Hugh Gusterson

Hugh Gusterson

Fellow: Awarded 2019
Field of Study: Anthropology and Cultural Studies

Competition: US & Canada

Hugh Gusterson is Professor of Anthropology and International Affairs at George Washington University. Often communicating his findings to a wider public as well as academic colleagues, he has brought anthropological perspectives to bear on the intersection of war, military technology, ethics, and inequality.

Gusterson’s most recent book, Drone (MIT Press, 2016), is an exploration of drone warfare from the perspectives of drone operators, human rights activists, journalists, victims of drone attacks, and international lawyers. It won the 2017 Chicago-Kent College of Law/ Roy C. Palmer Civil Liberties Prize. However, the core focus of Gusterson’s work has been the political culture of nuclear weapons scientists and their critics, which he has been studying since the waning years of the cold war. This led to the books Nuclear Rites (University of California Press, 1996), which explored how scientists and engineers come to feel they have a vocation to work on nuclear weapons; and People of the Bomb (University of Minnesota Press, 2004), a wide-ranging collection of essays on the militarization of American culture in the nuclear age. He has also published four co-edited volumes.
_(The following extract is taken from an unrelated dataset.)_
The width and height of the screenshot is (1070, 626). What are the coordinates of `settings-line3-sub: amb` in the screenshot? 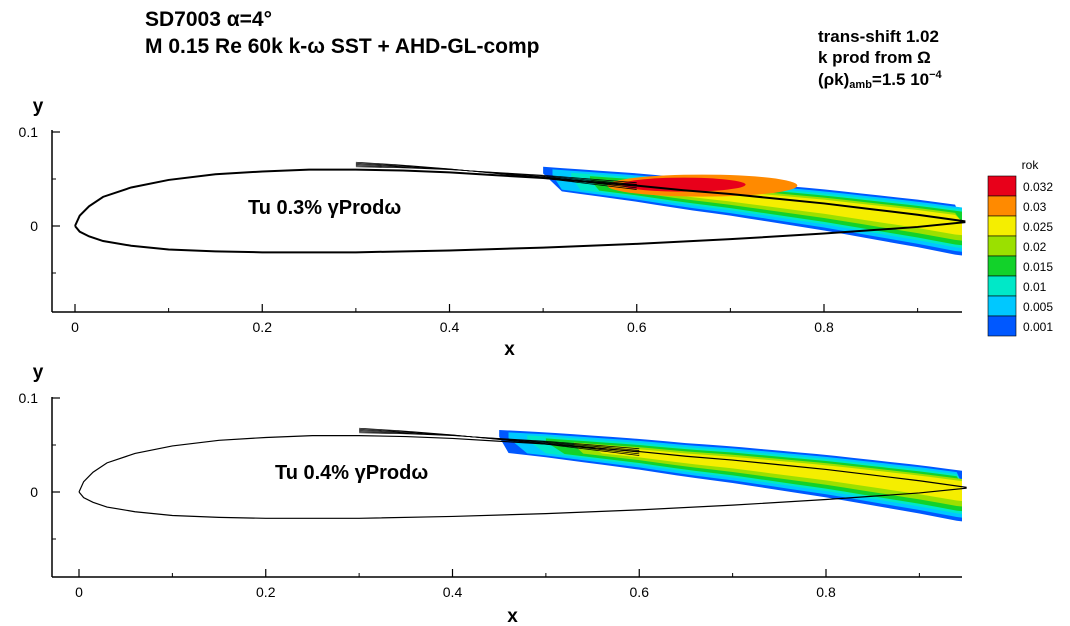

With the Guggenheim Gusterson will complete a book tentatively titled Tinkering with Armageddon. Based on years of fieldwork at the two U.S. nuclear weapons labs as well as interviews with decision-makers in Washington DC, the book will analyze the complex process through which the U.S. decided, under President Clinton, to end nuclear testing and the ways in which, deprived of nuclear testing, the community of weapons scientists reinvented itself around simulation technologies that enabled it to advance its knowledge and apprentice a new generation of nuclear weapons scientists whose expertise is untethered from nuclear testing. At a moment when U.S.-Russian relations are at a historic nadir, the book will explore the implications of this shift for international security.

Gusterson, who received his Ph.D. from Stanford University, has also taught at MIT, the Georgia Institute of Technology, and George Mason University. He is a past president of the American Ethnological Society, and has served on the Executive Board of the American Anthropological Association and the Council of the Society for the Social Studies of Science. He is a regular contributor to the Bulletin of Atomic Scientists, which has published over sixty of his columns. His articles have also appeared in the Washington Post, Los Angeles Times, Boston Globe, San Francisco Chronicle, Philadelphia Inquirer, Oakland Tribune, Science, Nature, Sapiens, and the Guardian. He is winner of George Washington University’s 2019 Oscar and Shoshana Trachtenberg Prize for faculty scholarship.